Problem to work on: Quote the text of the entries below line for line without any changes, and leave out the images.
-=-=-=-=-
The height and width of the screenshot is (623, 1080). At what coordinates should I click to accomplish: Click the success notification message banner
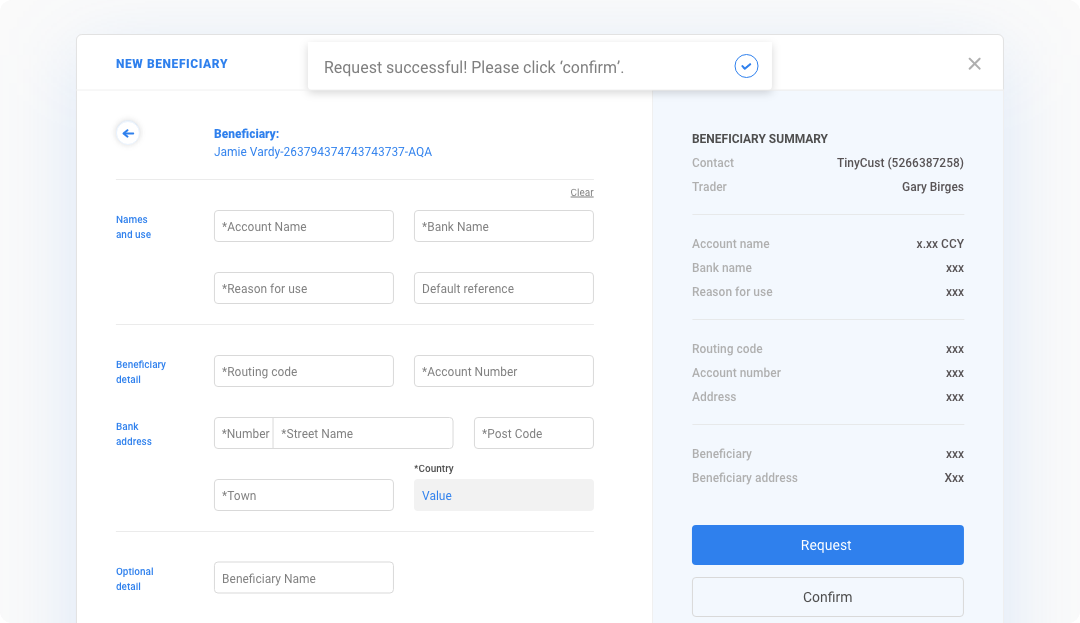click(539, 66)
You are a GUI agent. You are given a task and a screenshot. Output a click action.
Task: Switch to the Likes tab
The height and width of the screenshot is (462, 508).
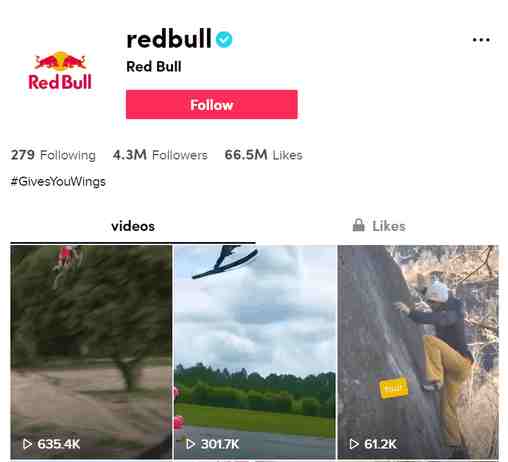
-=-=-=-=-
Response for this exercise:
The height and width of the screenshot is (623, 1080). At what coordinates should I click to accomplish: Click the success notification message banner
click(539, 66)
You are a GUI agent. You are given a task and a screenshot. Output a click action.
Task: Switch to the Likes tab
The height and width of the screenshot is (462, 508).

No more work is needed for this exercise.